Exercise: Report each line of the items below that contains the string "with", treating uppercase and lowercase as different.
━━━━━ Input records
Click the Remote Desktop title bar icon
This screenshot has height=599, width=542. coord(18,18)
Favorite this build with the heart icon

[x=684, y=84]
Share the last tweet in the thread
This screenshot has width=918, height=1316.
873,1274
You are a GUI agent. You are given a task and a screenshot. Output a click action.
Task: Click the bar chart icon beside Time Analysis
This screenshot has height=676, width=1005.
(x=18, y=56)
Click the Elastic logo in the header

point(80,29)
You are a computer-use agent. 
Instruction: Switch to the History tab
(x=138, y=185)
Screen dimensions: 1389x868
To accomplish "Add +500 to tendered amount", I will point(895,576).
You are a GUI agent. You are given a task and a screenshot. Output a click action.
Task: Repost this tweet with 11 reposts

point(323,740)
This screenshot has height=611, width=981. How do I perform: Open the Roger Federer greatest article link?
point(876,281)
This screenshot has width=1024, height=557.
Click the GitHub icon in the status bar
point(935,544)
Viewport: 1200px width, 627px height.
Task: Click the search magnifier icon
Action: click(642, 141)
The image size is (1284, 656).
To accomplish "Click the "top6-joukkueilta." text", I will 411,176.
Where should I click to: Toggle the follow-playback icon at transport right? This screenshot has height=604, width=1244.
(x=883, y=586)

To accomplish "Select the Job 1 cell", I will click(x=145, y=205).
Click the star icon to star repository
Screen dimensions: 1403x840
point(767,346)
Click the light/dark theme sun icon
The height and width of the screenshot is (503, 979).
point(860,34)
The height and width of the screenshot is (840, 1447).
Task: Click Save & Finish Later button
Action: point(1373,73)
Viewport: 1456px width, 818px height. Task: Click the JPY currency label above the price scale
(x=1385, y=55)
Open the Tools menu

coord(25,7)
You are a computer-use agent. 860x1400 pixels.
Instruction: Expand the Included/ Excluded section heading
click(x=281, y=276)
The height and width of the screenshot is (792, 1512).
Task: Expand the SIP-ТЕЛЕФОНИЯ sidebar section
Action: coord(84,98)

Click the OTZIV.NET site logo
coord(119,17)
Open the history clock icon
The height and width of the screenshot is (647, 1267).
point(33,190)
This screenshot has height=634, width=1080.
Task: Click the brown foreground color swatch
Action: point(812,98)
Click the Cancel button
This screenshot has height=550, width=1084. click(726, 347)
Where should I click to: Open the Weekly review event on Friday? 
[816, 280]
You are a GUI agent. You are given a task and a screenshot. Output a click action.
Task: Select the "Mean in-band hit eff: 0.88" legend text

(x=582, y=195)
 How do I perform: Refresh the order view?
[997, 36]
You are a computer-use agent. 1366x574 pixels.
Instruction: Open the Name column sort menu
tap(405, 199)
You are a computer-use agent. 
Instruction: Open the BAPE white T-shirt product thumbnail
━━━━━━━━━━
Response to this task:
Favorite this build with the heart icon
Task: Repost this tweet with 11 reposts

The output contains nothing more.